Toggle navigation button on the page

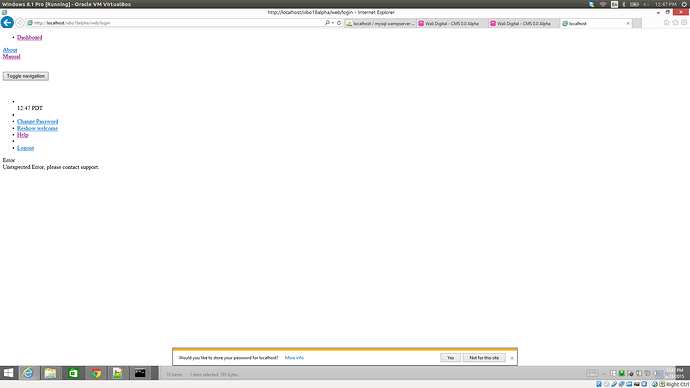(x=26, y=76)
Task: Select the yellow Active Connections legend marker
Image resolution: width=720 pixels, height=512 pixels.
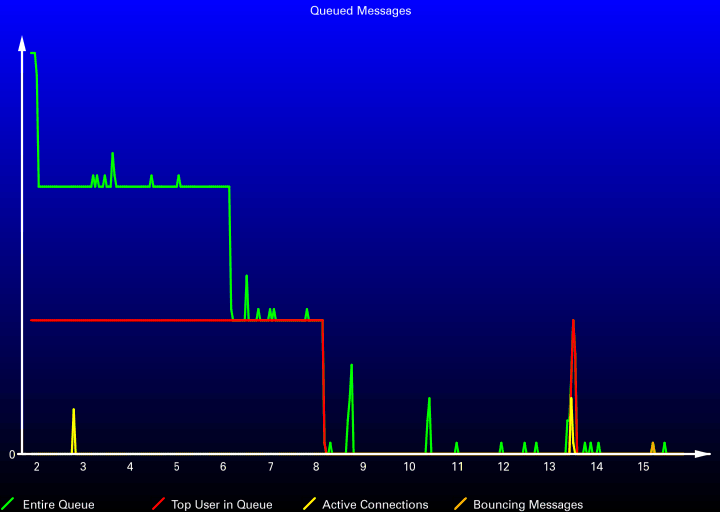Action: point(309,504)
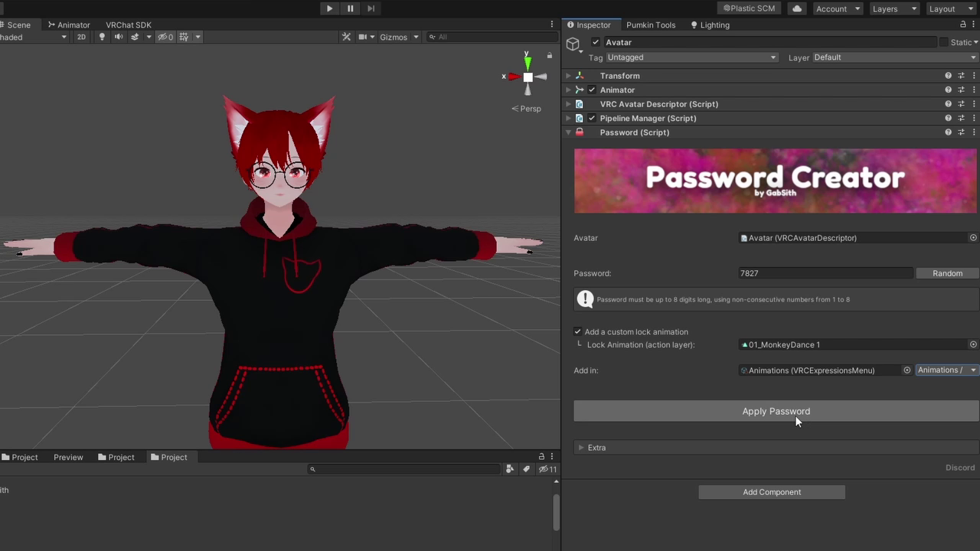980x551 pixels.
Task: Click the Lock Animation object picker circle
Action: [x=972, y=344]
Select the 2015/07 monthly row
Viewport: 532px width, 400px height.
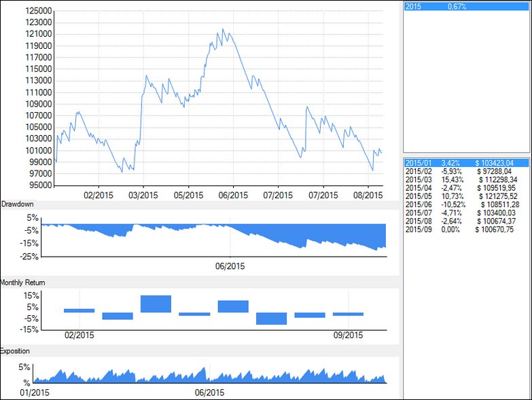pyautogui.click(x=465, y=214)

--

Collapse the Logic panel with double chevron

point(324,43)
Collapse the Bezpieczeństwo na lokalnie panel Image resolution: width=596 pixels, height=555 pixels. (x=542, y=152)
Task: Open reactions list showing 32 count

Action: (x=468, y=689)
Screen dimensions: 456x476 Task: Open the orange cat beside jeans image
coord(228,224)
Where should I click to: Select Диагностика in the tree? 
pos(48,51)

* * *

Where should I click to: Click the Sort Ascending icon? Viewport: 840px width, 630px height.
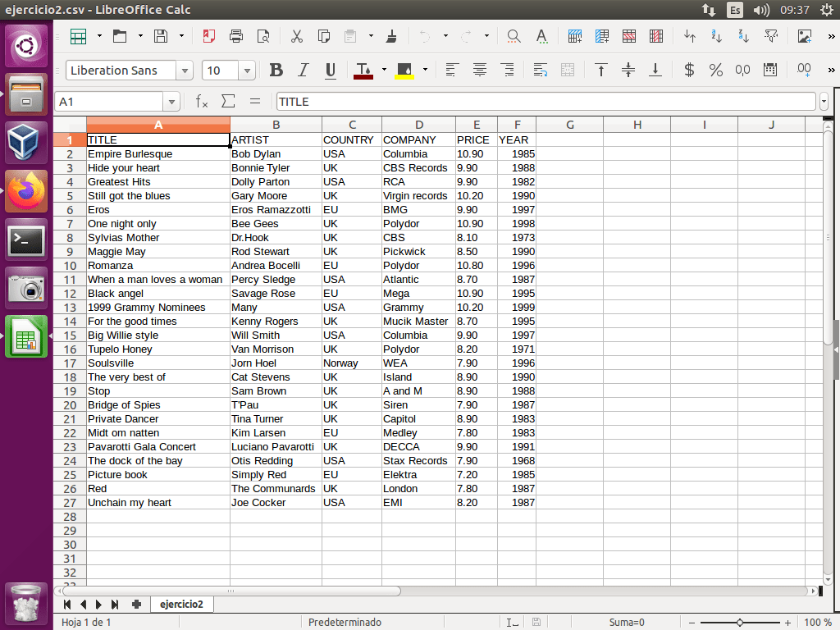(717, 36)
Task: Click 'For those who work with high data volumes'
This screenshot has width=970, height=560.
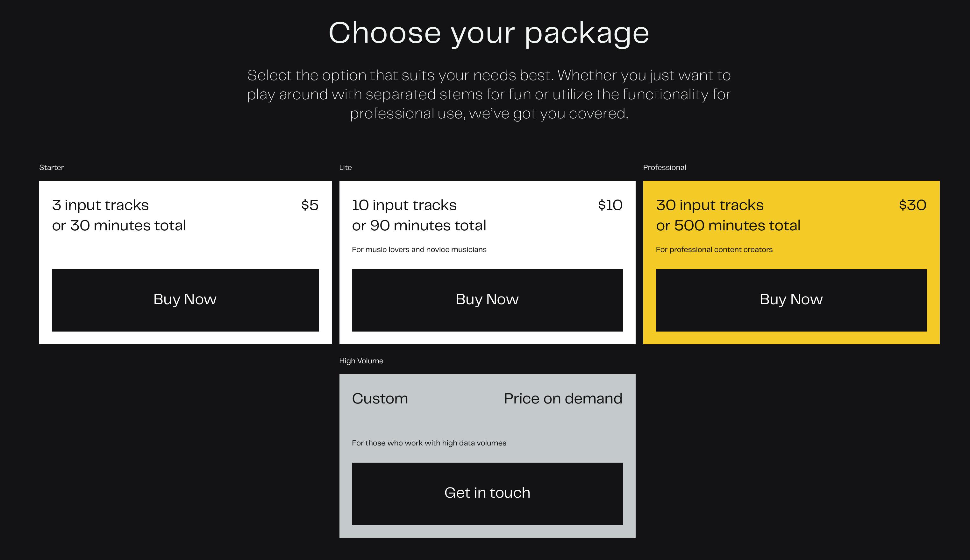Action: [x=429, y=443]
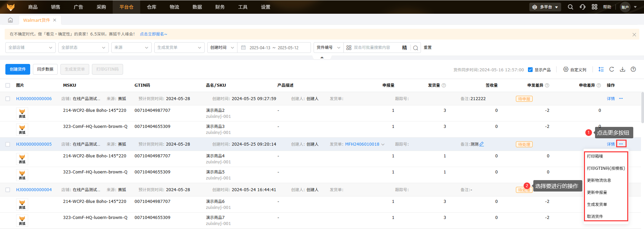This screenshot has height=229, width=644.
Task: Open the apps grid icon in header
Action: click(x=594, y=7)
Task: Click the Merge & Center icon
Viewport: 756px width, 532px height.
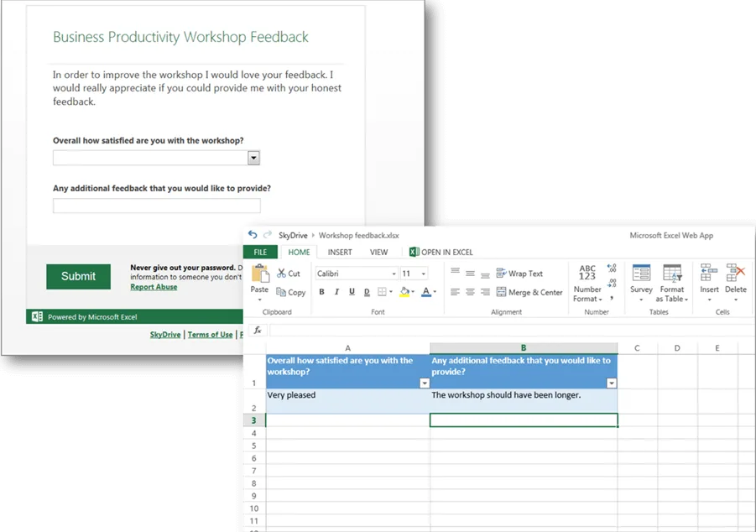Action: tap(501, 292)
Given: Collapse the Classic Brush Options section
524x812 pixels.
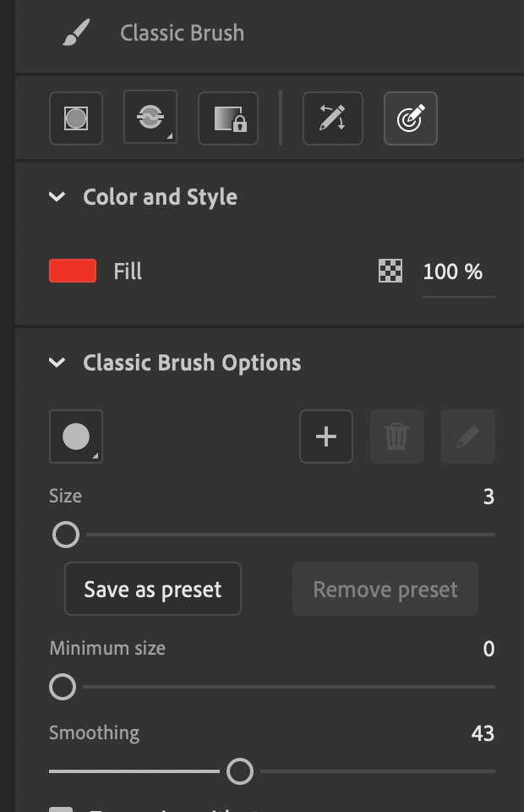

• **PROBLEM DESCRIPTION**
From the listing above, return the lines starting at the one with "Given: Collapse the" and ending at the one with "524x812 pixels.", both kept, exactly as they appear and nothing more.

• **TASK RESULT**
Given: Collapse the Classic Brush Options section
524x812 pixels.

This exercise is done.